Pouvez-vous reprendre le texte ci-dessous sur l'administration du Japon et le prolonger à partir de sa dernière phrase ?

**EXTRAIT DU TEXTE**
* * * *
La finalité et la stabilité sont absentes de ses conseils. Tel jour, pour des raisons qu’on ne saurait expliquer, elle se déclare en faveur des étrangers au point d’être servile ; le lendemain, pour des motifs non moins obscurs, le pendule oscillera dans le sens contraire et les étudiants dans les rues lanceront de la boue sur eux. Vexatoire, irresponsable, incohérente, et surtout mystérieuse à peu de frais, voilà l’autorité qui s’exerce dans tout le pays où la loi est hébétée par les intrigues et les contre-intrigues, agrémentée de réformes futiles élaborées sur des bases européennes puis abandonnées d’un cœur léger ; criblée, comme l’est un bocage plein d’oiseaux semé de coquillages et de cailloux luisants, de réformes copiées aux quatre coins du monde ; administration d’opérette, au sein de laquelle l’ombre du roi entouré de ses femmes ; des samuraïs ; des docteurs qui ont étudié sous Pasteur ; des officiers de cavalerie de St-Cyr, gantés de peau ; des juges diplômés de l’Université ; des prostituées jouant du violon ; des correspondants de la presse ; des maîtres des anciennes cérémonies du pays ; des membres salariés de la Diète ; des sociétés secrètes qui, à l’instar des Irlandais, font usage du couteau et de la dynamite ; des fils de Daïmios dépossédés, revenus d’Europe et attendant les événements, et des ministres du syndicat qui ont ravi au Japon le repos dont il jouissait il y a vingt ans encore tournoient, s’agitent, se séparent et se retrouvent, dans des rondes effrénées autour du résident étranger. « L’extravaganza » est-elle complète ?
* * * *
**DONNÉES EXTRAITES**
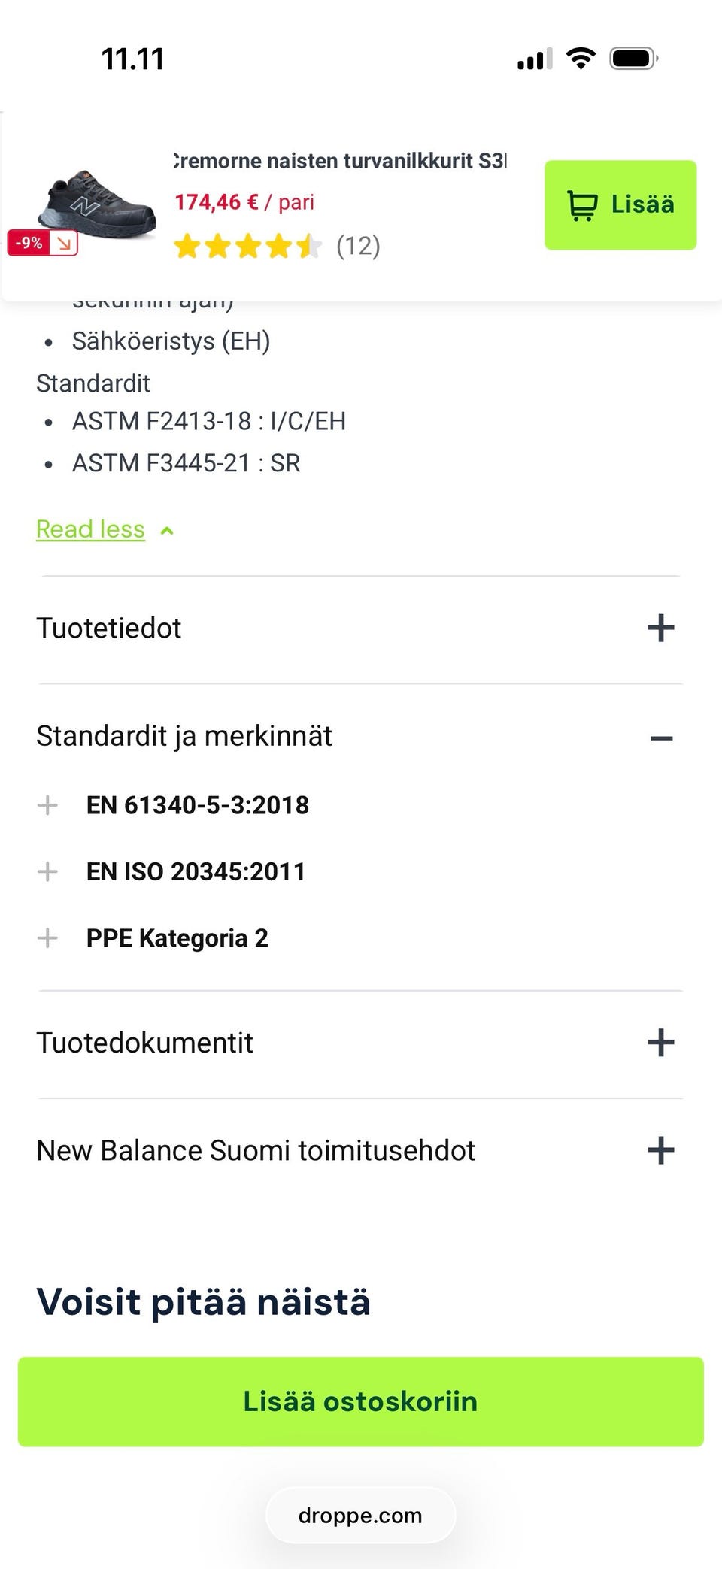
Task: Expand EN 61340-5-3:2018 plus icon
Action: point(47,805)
* * * *
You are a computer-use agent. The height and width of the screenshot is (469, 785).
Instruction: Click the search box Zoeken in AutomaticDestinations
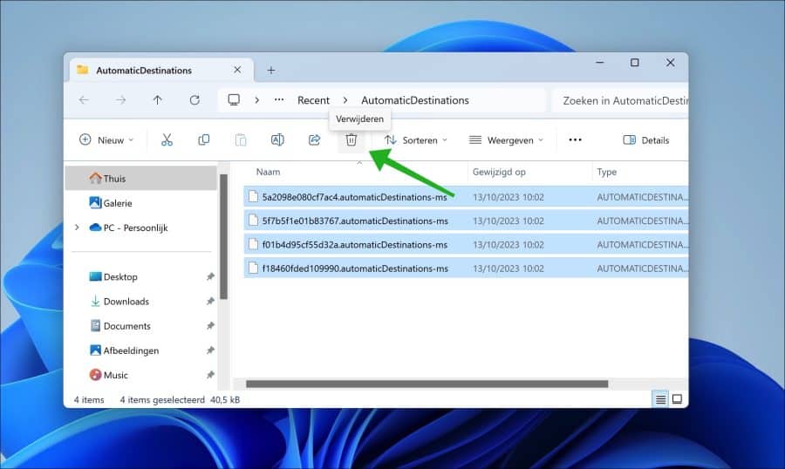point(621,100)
* * * *
**VOTRE RÉPONSE**
Dans un coin, au fond de la scène, se trouvent les habitants du pays dont une très faible proportion jouit des privilèges du gouvernement représentatif. On se demande s’ils ont appris ou s’ils sont en train d’apprendre ce que cela signifie, et s’ils ont la moindre intention de s’en servir ; on ne saurait dire. En attendant, le gouvernement mène la ronde aussi joyeusement que s’il jouait aux quatre coins, d’autant plus qu’une demi-douzaine d’hommes à peine savent qui le dirige et quelles peuvent bien être ses intentions. Tokio abrite le cercle, au nombre décroissant, d’Européens employés par l’Empereur comme ingénieurs, spécialistes dans la construction de chemins de fer, professeurs de collège, etc. Avant longtemps on les remerciera tous et le pays se lancera seul au milieu des autres nations, sous sa propre responsabilité.
Cinquante ans après, en comptant à partir du jour où l’Américain importun troubla pour la première fois sa paix, le Japon fera l’expérience de sa nouvelle vie et, réorganisé de la tête au pied, jouera du « samisen » (guitare japonaise) dans la marche du progrès moderne. C’est le grand avantage d’être venu au monde dans cette Ère Nouvelle, alors que l’individu et le public en général peuvent obtenir quelque chose en retour de rien : de l’argent sans travailler, de l’instruction sans peine, la religion sans effort de la pensée et un gouvernement libre sans lent et pénible labeur.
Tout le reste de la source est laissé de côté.